S2A3 Biographical Database of Southern African Science




Shrubsall, Dr Frank Charles (physical anthropology, human anatomy)

Born: Date not known, Place not known.
Died: 25 September 1935, London, England.

Frank C. Shrubsall was educated at Clare College, Cambridge; St. Bartholomew's Hospital, London; and at Basle, Switzerland. He qualified as Master of Arts (MA), Fellow of the Royal College of Physicians (FRCP) of London, Member of the Royal College of Surgeons (MRCS) of England, and Doctor of Medicine (MD). The latter qualification was obtained at Cambridge. For some time he was resident officer of the Hospital for Consumption and Diseases of the Chest at Brompton, London, where he was still employed by 1905. Later he became Senior Medical Officer of the London County Council, and consultant and lecturer in mental deficiency at Maudsley Hospital, London. His publications included "A comparison of the physical characteristics of hospital patients with those of healthy individuals from the same area" (Occassional Papers of the Anthropological Institute of Great Britain and Ireland, 1905), a pamphlet on The examination of mentally defective children (1911, 11p), and his main work, with A.C. Williams, Mental deficiency practice... (London, 1932, 532p).

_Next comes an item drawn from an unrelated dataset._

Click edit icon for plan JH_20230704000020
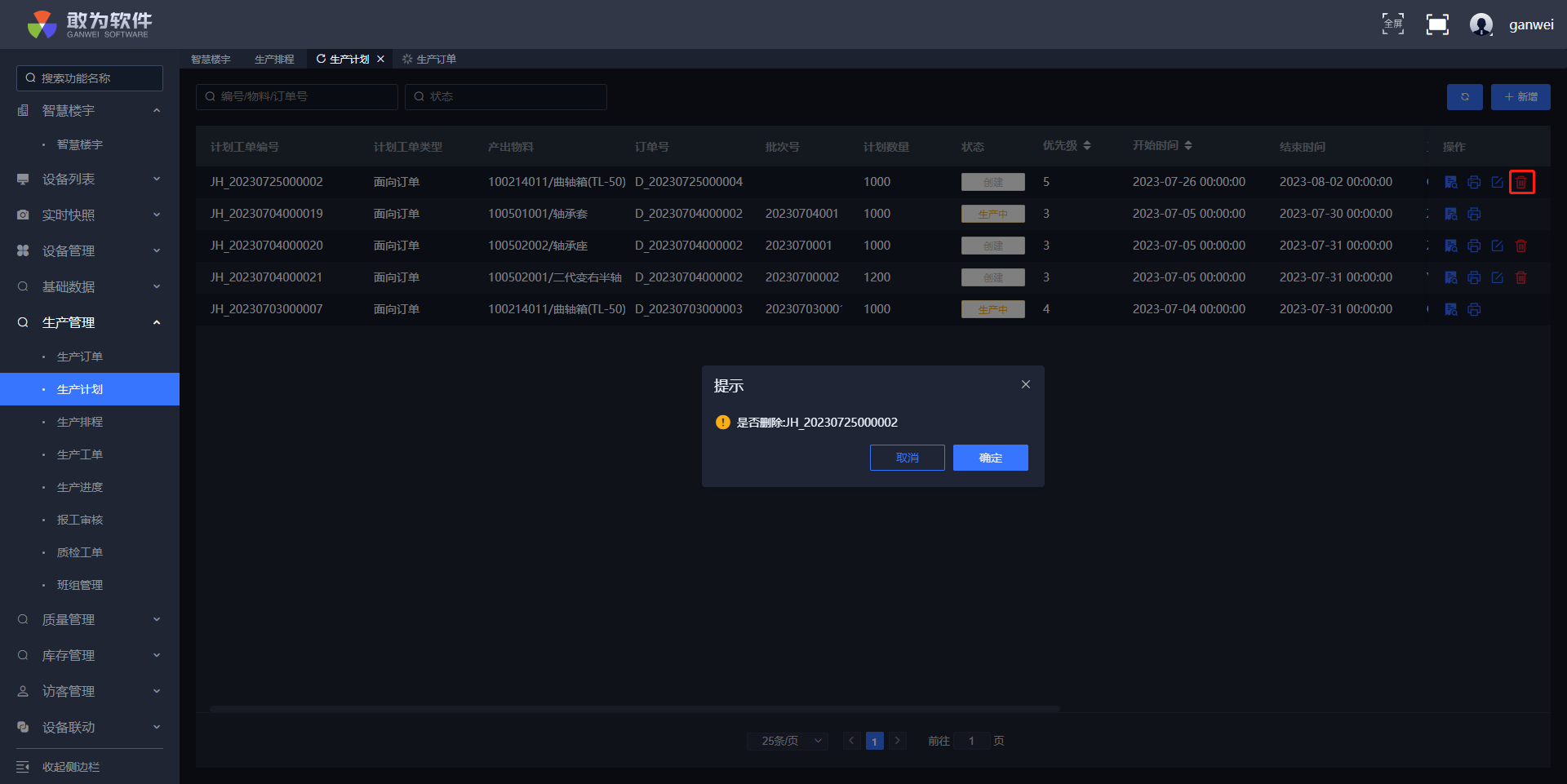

From 1897 or earlier Shrubsall conducted research on the craniology of various peoples and published "Crania from Teneriffe" (Proceedings of the Cambridge Philosophical Society, 1898) and "Notes on Ashanti skulls and crania" (Journal of the Royal Anthropological Institute, 1898). His work included pioneering studies of the South African San (Bushmen). Being the first to use large samples where possible, his work was probably the most important contribution to the craniology of the San published in English around the turn of the century. The results were reported in several papers: "Crania of African Bush races" (Journal of the Royal Anthropological Institute, 1898); "A study of Bantu skulls and crania" (ibid, 1898); Notes on some Bushman crania from the South African Museum" (Annals of the South African Museum, 1907, Vol. 5(5), pp. 227-270); "A note on craniology of South African Bushmen" (in L. Péringuey's* "The stone ages of South Africa...", ibid, 1911, Vol. 8, pp. 202-208); and "A note on Bushman craniology" (Man, 1922). His 1907 paper was based on the study of some 100 skulls. During the next few years the South African Museum supplied him with 62 more, plus a few complete skeletons, which had been dug up in various parts of the Cape Colony and the Kalahari. He found no difference between the skulls of the Khoi (Hottentots) and San, but reported in 1911 that the skulls of Strandlopers (San) from the southern Cape could be distinguished from the rest. In two other papers (Geographical Journal, 1909, and Man, 1909) he described two crania and some long bones recovered from ancient ruins in Zimbabwe.

Shrubsall became a life member of the British Association for the Advancement of Science in 1904 and the next year served on its committee on anthropometric investigation in the British Isles. He served as president of Section H (Anthropology) in 1924.


List of sources:
British Association for the Advancement of Science. Report of the seventy-fifth meeting... South Africa, 1905.

Hubbard, P. A bibliography of Zimbabwean archaeology to 2005, Version 1.0, January 2007. (Electronic document, received from author).

National Union Catalogue, pre-1956 imprints. London: Mansell, 1968-1980.

Royal Society of London. Catalogue of scientific papers [1800-1900]. London: Royal Society, 1867-1925.

Strkalj, G. Inventing races: Robert Broom's research on the Khoisan. Annals of the Transvaal Museum, 2000, Vol. 37, pp. 113-124.

Tobias, P.V. History of physical anthropology in South Africa. Yearbook of Physical Anthropology, 1985, Vol. 28, pp. 1-52.

Union of South Africa. Report of the South African Museum, 1910, 1911, 1912.

Who was who, Vol. 3, 2nd ed. London: Adam & Black, 1967.